Today’s Wall Street Journal has a little Q&A with Greg Boyce, CEO of Peabody Energy, the nation’s largest (by output) coal company. Here’s a portion of the interview:

WSJ: Can you improve the image of coal?

Mr. Boyce: Explain to everyone how much electricity today depends on coal. I mentioned to folks here in the U.S. that we still get 42% of our electricity on coal. And they say, “Wait a minute. I thought we stopped using coal.”

WSJ: What do you say to people who say coal is dirty?

Mr. Boyce: Since 1970, coal use has increased almost 200%, yet the emissions from coal have been reduced by almost 90%. Technology has reduced what used to be the standard emissions for coal—sulfur dioxide, nitrous oxide, mercury and particulates—so the next wave of technology is what do we do to try to decarbonize and try to reduce the CO2 from coal.

WSJ: But what if Americans are willing to pay more for clean energy?

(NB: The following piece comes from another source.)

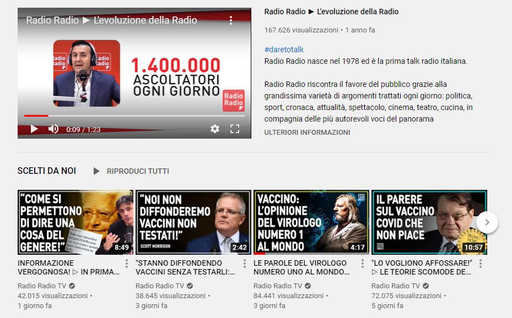Open the COME SI PERMETTONO video thumbnail

[x=76, y=222]
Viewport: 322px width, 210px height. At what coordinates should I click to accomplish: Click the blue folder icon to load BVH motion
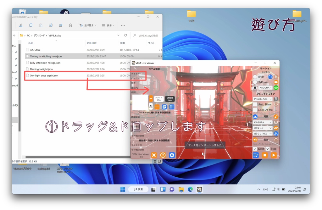click(x=270, y=77)
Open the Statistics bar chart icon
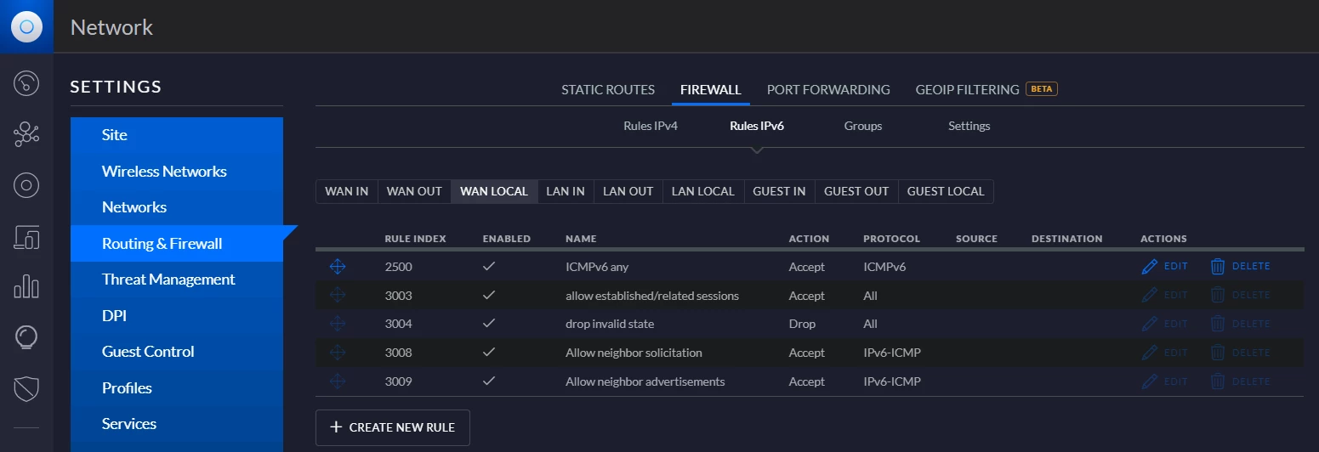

Mr. Boyce: We have 115 million U.S. citizens that qualify for some kind of low-income energy assistance. We already have a third of the population that can’t afford their utility bills. If there are people who want to use boutique and high-priced energy and can afford it, that’s great. But many people can’t even afford what we already have.

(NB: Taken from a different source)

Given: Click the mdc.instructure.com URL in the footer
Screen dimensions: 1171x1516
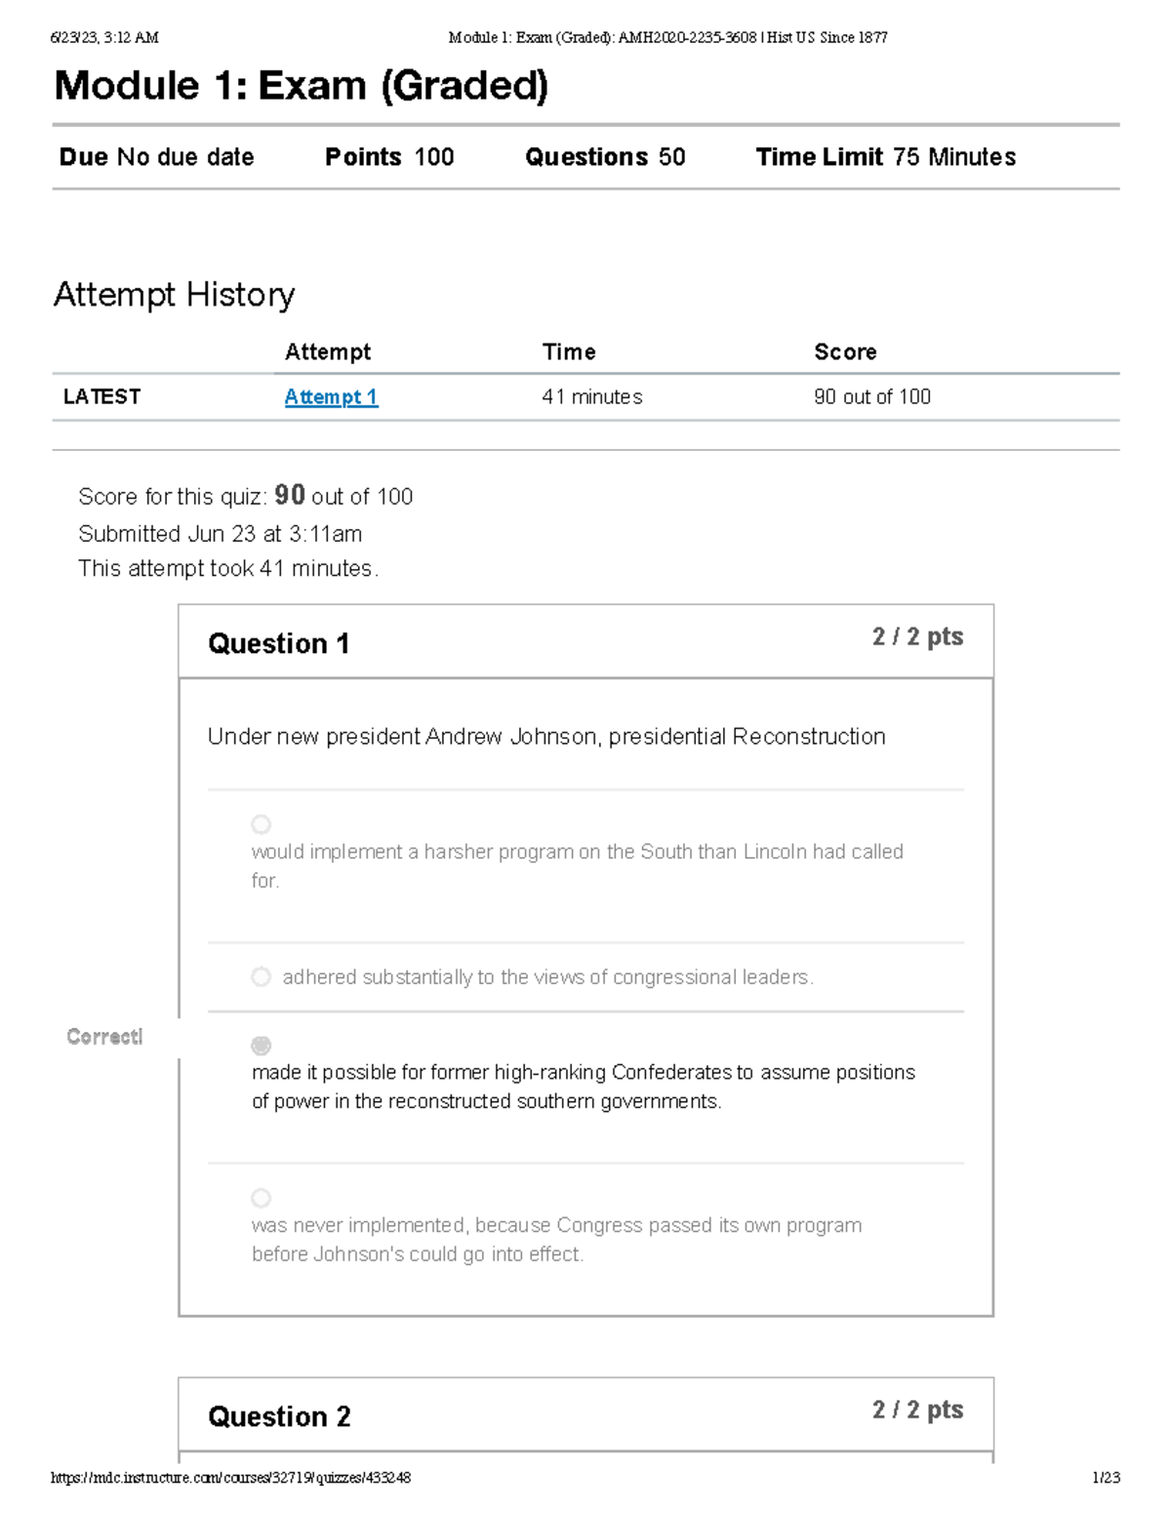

WSJ: Does the Obama administration really have a “war on coal,” as many in the coal industry allege?

Mr. Boyce: They just don’t like fossil fuels. But there are no replacements for fossil fuels at scale, at affordability. [The Environmental Protection Agency said there was no war on any fossil fuel. "We see coal continuing to be a third of our energy mix after these rules are implemented," a spokeswoman said.]

WSJ: The EPA has proposed rules to curb climate change by drastically cutting power-plant CO2 emissions. How will that affect you?

Mr. Boyce: It’s too early to tell. All I know is just about everybody doesn’t like them.Many states have already passed some kind of resolution or law saying, “Hey these aren’t going to work for us.” About 80% of U.S. businesses are saying this doesn’t make sense. The devastation in terms of electricity rates will not be tolerable.